» Instructions to follow
Copy each of the following records word for word, keeping every character and line break unchanged.

» Supplied material

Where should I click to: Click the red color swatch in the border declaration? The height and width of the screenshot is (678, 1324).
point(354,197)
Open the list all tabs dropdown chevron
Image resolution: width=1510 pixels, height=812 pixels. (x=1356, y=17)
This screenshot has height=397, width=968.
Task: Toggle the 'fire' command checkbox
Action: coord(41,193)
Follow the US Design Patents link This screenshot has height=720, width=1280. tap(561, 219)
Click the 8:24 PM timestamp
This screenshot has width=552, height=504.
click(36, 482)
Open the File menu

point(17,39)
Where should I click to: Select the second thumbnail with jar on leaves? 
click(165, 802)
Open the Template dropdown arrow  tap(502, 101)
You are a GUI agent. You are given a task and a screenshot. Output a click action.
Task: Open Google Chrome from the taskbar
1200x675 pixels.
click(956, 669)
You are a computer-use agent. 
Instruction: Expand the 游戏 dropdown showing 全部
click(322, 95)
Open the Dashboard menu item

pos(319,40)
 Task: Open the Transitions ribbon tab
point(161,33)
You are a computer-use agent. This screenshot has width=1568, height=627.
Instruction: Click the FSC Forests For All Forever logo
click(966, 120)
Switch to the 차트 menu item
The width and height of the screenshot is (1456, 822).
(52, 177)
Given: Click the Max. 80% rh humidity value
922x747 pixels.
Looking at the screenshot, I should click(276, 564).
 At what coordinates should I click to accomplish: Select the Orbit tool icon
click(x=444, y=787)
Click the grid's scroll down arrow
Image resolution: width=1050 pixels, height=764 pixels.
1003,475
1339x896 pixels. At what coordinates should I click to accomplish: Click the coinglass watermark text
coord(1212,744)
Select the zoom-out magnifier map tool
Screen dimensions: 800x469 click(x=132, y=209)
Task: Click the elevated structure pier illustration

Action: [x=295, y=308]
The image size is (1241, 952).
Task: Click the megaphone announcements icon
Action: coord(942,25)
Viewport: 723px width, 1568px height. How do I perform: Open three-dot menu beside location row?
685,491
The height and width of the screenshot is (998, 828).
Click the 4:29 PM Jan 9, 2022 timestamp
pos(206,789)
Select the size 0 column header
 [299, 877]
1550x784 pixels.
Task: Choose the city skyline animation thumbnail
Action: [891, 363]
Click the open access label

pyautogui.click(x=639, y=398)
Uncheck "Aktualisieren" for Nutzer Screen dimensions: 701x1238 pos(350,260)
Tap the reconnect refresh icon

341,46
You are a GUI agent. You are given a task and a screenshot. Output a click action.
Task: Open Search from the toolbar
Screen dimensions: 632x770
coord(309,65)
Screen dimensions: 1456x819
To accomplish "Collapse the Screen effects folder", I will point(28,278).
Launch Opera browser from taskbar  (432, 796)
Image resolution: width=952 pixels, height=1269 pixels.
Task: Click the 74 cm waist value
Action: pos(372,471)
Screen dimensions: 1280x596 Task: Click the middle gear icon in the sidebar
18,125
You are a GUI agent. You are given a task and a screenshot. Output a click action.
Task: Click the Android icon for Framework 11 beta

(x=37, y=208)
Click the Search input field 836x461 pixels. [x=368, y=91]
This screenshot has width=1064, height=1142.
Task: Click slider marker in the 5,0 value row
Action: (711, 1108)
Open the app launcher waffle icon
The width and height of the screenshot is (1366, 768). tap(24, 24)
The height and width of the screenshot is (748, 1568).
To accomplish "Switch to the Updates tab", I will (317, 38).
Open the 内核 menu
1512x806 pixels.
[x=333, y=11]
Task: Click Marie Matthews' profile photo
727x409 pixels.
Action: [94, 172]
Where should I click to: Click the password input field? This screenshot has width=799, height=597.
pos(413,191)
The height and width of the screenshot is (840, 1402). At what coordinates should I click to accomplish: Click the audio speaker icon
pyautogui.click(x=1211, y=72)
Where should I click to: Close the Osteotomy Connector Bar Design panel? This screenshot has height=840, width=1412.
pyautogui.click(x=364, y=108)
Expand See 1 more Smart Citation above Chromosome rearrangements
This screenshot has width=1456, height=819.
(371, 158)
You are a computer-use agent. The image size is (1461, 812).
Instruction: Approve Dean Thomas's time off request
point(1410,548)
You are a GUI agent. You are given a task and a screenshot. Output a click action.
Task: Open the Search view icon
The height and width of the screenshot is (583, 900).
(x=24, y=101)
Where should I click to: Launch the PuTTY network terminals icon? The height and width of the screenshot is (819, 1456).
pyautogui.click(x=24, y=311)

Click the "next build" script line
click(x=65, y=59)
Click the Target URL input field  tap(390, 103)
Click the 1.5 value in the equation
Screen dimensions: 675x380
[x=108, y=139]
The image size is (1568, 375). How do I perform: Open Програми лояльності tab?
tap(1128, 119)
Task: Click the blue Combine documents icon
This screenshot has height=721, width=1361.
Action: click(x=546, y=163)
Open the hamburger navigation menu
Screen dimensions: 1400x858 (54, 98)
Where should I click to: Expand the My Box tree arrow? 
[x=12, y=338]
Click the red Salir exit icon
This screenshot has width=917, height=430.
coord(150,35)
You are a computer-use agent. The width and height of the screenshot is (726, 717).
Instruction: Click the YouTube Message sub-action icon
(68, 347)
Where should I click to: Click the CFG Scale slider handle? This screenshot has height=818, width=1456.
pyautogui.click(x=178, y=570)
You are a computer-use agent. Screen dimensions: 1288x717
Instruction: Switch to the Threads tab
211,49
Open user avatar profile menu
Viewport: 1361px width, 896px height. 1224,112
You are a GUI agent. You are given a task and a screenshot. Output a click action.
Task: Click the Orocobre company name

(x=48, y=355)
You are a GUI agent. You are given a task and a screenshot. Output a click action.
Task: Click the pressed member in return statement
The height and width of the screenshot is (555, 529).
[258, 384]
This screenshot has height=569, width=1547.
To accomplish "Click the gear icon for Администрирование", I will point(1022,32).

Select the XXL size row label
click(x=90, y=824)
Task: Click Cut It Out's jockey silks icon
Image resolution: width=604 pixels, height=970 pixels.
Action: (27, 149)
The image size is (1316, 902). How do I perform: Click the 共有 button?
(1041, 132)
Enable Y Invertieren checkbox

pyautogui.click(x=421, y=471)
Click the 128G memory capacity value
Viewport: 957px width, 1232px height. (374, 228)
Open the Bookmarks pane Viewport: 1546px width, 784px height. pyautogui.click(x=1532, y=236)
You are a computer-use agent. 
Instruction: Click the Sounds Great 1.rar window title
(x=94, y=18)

» Answer to the problem
Where should I click to: Click the red color swatch in the border declaration? The height and width of the screenshot is (678, 1324).
point(354,197)
Open the list all tabs dropdown chevron
Image resolution: width=1510 pixels, height=812 pixels. (x=1356, y=17)
This screenshot has height=397, width=968.
Task: Toggle the 'fire' command checkbox
Action: coord(41,193)
Follow the US Design Patents link This screenshot has height=720, width=1280. tap(561, 219)
Click the 8:24 PM timestamp
This screenshot has width=552, height=504.
click(36, 482)
Open the File menu

point(17,39)
Where should I click to: Select the second thumbnail with jar on leaves? 
click(165, 802)
Open the Template dropdown arrow  tap(502, 101)
You are a GUI agent. You are given a task and a screenshot. Output a click action.
Task: Open Google Chrome from the taskbar
1200x675 pixels.
click(956, 669)
You are a computer-use agent. 
Instruction: Expand the 游戏 dropdown showing 全部
click(322, 95)
Open the Dashboard menu item

pos(319,40)
 Task: Open the Transitions ribbon tab
point(161,33)
You are a computer-use agent. This screenshot has width=1568, height=627.
Instruction: Click the FSC Forests For All Forever logo
click(966, 120)
Switch to the 차트 menu item
The width and height of the screenshot is (1456, 822).
(52, 177)
Given: Click the Max. 80% rh humidity value
922x747 pixels.
Looking at the screenshot, I should click(276, 564).
 At what coordinates should I click to accomplish: Select the Orbit tool icon
click(x=444, y=787)
Click the grid's scroll down arrow
Image resolution: width=1050 pixels, height=764 pixels.
1003,475
1339x896 pixels. At what coordinates should I click to accomplish: Click the coinglass watermark text
coord(1212,744)
Select the zoom-out magnifier map tool
Screen dimensions: 800x469 click(x=132, y=209)
Task: Click the elevated structure pier illustration

Action: [x=295, y=308]
The image size is (1241, 952).
Task: Click the megaphone announcements icon
Action: coord(942,25)
Viewport: 723px width, 1568px height. How do I perform: Open three-dot menu beside location row?
685,491
The height and width of the screenshot is (998, 828).
Click the 4:29 PM Jan 9, 2022 timestamp
pos(206,789)
Select the size 0 column header
 [299, 877]
1550x784 pixels.
Task: Choose the city skyline animation thumbnail
Action: [891, 363]
Click the open access label

pyautogui.click(x=639, y=398)
Uncheck "Aktualisieren" for Nutzer Screen dimensions: 701x1238 pos(350,260)
Tap the reconnect refresh icon

341,46
You are a GUI agent. You are given a task and a screenshot. Output a click action.
Task: Open Search from the toolbar
Screen dimensions: 632x770
coord(309,65)
Screen dimensions: 1456x819
To accomplish "Collapse the Screen effects folder", I will point(28,278).
Launch Opera browser from taskbar  (432, 796)
Image resolution: width=952 pixels, height=1269 pixels.
Task: Click the 74 cm waist value
Action: pos(372,471)
Screen dimensions: 1280x596 Task: Click the middle gear icon in the sidebar
18,125
You are a GUI agent. You are given a task and a screenshot. Output a click action.
Task: Click the Android icon for Framework 11 beta

(x=37, y=208)
Click the Search input field 836x461 pixels. [x=368, y=91]
This screenshot has width=1064, height=1142.
Task: Click slider marker in the 5,0 value row
Action: (711, 1108)
Open the app launcher waffle icon
The width and height of the screenshot is (1366, 768). tap(24, 24)
The height and width of the screenshot is (748, 1568).
To accomplish "Switch to the Updates tab", I will (317, 38).
Open the 内核 menu
1512x806 pixels.
[x=333, y=11]
Task: Click Marie Matthews' profile photo
727x409 pixels.
Action: [94, 172]
Where should I click to: Click the password input field? This screenshot has width=799, height=597.
pos(413,191)
The height and width of the screenshot is (840, 1402). At what coordinates should I click to accomplish: Click the audio speaker icon
pyautogui.click(x=1211, y=72)
Where should I click to: Close the Osteotomy Connector Bar Design panel? This screenshot has height=840, width=1412.
pyautogui.click(x=364, y=108)
Expand See 1 more Smart Citation above Chromosome rearrangements
This screenshot has width=1456, height=819.
(371, 158)
You are a computer-use agent. The image size is (1461, 812).
Instruction: Approve Dean Thomas's time off request
point(1410,548)
You are a GUI agent. You are given a task and a screenshot. Output a click action.
Task: Open the Search view icon
The height and width of the screenshot is (583, 900).
(x=24, y=101)
Where should I click to: Launch the PuTTY network terminals icon? The height and width of the screenshot is (819, 1456).
pyautogui.click(x=24, y=311)

Click the "next build" script line
click(x=65, y=59)
Click the Target URL input field  tap(390, 103)
Click the 1.5 value in the equation
Screen dimensions: 675x380
[x=108, y=139]
The image size is (1568, 375). How do I perform: Open Програми лояльності tab?
tap(1128, 119)
Task: Click the blue Combine documents icon
This screenshot has height=721, width=1361.
Action: click(x=546, y=163)
Open the hamburger navigation menu
Screen dimensions: 1400x858 (54, 98)
Where should I click to: Expand the My Box tree arrow? 
[x=12, y=338]
Click the red Salir exit icon
This screenshot has width=917, height=430.
coord(150,35)
You are a computer-use agent. The width and height of the screenshot is (726, 717).
Instruction: Click the YouTube Message sub-action icon
(68, 347)
Where should I click to: Click the CFG Scale slider handle? This screenshot has height=818, width=1456.
pyautogui.click(x=178, y=570)
You are a computer-use agent. Screen dimensions: 1288x717
Instruction: Switch to the Threads tab
211,49
Open user avatar profile menu
Viewport: 1361px width, 896px height. 1224,112
You are a GUI agent. You are given a task and a screenshot. Output a click action.
Task: Click the Orocobre company name

(x=48, y=355)
You are a GUI agent. You are given a task and a screenshot. Output a click action.
Task: Click the pressed member in return statement
The height and width of the screenshot is (555, 529).
[258, 384]
This screenshot has height=569, width=1547.
To accomplish "Click the gear icon for Администрирование", I will point(1022,32).

Select the XXL size row label
click(x=90, y=824)
Task: Click Cut It Out's jockey silks icon
Image resolution: width=604 pixels, height=970 pixels.
Action: (27, 149)
The image size is (1316, 902). How do I perform: Click the 共有 button?
(1041, 132)
Enable Y Invertieren checkbox

pyautogui.click(x=421, y=471)
Click the 128G memory capacity value
Viewport: 957px width, 1232px height. (374, 228)
Open the Bookmarks pane Viewport: 1546px width, 784px height. pyautogui.click(x=1532, y=236)
You are a computer-use agent. 
Instruction: Click the Sounds Great 1.rar window title
(x=94, y=18)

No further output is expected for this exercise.